Barcelona, urban borders

Barcelona’s ring roads and some of the major highways connecting with Catalonia’s northern regions come together at the interchange of La Trinitat.

There are an infinite number of borders in Barcelona. Social borders, that separate our ways of life and the possibilities they have to offer (the ‘Upper Diagonal’ concept, the Paral·lel and the Rambla boxing in the hardship of El Raval, the inequalities between the adjacent neighbourhoods of Besòs-Maresme and Diagonal Mar); natural borders (the sea, the hills, the two rivers); artificial borders (roads, roads, roads), and some that have always been there (Riera Blanca). Taking a look at the names and features of the outlying neighbourhoods confirms the general rule that on the periphery of the metropolis life is harder, with more ups and downs. Even so, the history of the city, the annexation of the old townships in the late 19th and early 20th centuries and the subsequent absorption of the Barcelona bourgeoisie's summer houses are also the origin of Barcelona’s wealthiest neighbourhoods, many of which are also on the border.

Serra de Collserola

During the Middle Ages, Barcelona had its own criminal jurisdiction. To warn people entering the city how the courts worked on this side of Tibidabo, gallows were placed along the municipal roadsides, at crossings and junctions, wherever they would be easily visible for strangers. The last of these gallows, the farthest from the centre of power in the city, the most remote, was the fifth gallows. The Finestrelles gallows, the Trinitat gallows. Nowadays, as you emerge from the Trinitat Vella metro the first thing you hear is the muffled roar of car engines. The noise is constant, unwavering but for the harsh honk of horns. A murmur that expands through the space and time of a neighbourhood divided in two, La Trinitat.

The old part is corseted by the entrance to Barcelona from Meridiana (C-33), the end of the C-58 motorway, the Trinitat interchange and the first section of the Ronda de Dalt ring road. So much cement does not understand about human proportions. But La Trinitat also stretches to Barcelona’s northern river border – the Besòs – and has a considerable green lung taking up the interior of the Trinitat interchange, which means that as well as the noise of car engines you can also hear the birds singing. This is also where the Collserola range begins, at Torre Baró.

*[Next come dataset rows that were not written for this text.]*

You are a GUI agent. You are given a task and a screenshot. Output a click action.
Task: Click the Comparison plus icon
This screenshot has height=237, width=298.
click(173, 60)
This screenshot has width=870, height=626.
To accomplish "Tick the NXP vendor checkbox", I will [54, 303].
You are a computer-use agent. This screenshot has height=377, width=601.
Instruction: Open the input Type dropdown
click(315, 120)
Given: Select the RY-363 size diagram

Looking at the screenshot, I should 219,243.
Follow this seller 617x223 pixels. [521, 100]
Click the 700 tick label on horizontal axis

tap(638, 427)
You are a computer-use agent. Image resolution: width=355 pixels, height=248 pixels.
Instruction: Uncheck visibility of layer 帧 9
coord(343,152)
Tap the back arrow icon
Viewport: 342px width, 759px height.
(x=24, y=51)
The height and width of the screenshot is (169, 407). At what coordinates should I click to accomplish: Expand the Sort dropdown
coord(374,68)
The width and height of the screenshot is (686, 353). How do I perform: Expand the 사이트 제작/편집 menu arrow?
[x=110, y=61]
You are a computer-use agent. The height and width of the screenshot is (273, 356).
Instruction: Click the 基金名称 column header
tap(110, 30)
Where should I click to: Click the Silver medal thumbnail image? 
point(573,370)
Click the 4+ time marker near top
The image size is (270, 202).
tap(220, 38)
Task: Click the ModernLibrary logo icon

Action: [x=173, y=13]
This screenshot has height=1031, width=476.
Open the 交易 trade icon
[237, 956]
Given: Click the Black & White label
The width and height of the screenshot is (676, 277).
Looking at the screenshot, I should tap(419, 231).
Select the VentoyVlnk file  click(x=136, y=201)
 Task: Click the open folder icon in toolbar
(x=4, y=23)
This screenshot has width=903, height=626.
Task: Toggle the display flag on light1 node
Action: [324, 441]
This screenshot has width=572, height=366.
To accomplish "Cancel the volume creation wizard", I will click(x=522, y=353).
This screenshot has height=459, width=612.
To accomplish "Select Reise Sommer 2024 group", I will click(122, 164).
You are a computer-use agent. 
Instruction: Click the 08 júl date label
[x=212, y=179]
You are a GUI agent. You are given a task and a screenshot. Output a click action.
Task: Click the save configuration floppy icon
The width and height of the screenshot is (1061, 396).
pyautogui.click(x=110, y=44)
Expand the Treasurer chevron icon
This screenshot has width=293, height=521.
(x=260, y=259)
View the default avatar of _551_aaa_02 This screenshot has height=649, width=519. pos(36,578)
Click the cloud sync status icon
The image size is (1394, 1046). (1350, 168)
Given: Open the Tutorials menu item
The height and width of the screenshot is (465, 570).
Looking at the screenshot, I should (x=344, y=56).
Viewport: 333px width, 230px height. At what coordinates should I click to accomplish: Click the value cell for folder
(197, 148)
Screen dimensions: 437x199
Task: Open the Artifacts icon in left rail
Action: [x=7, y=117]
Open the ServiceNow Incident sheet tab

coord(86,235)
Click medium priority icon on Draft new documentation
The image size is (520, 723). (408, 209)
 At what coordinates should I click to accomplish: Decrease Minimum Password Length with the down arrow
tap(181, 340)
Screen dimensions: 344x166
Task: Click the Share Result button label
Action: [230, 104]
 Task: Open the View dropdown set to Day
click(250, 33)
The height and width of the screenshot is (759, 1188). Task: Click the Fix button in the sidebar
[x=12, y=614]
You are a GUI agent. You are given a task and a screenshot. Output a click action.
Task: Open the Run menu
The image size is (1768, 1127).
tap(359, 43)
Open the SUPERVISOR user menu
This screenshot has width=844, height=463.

La Trinitat is a humble, working-class neighbourhood which is already over a hundred years old. A handful of farmhouses used to make up the inhabited nucleus, but since the 1920s this side of the Finestrelles hill began to be home to Aragonese, Valencian and Murcian immigrants who came to work on the extension of the Metro for the 1929 International Exposition and who built their homes themselves. A short walk from Parc de la Trinitat, up Carrer de la Madriguera, will reveal early 20th-century homes, some with a communal passage and courtyard. According to City Council figures, in 2016 Trinitat Vella’s gross disposable household income had an index of 48.9, taking 100 as the average for Barcelona’s neighbourhoods. That means that on the list of 73 neighbourhoods in order of household income, it comes 70th.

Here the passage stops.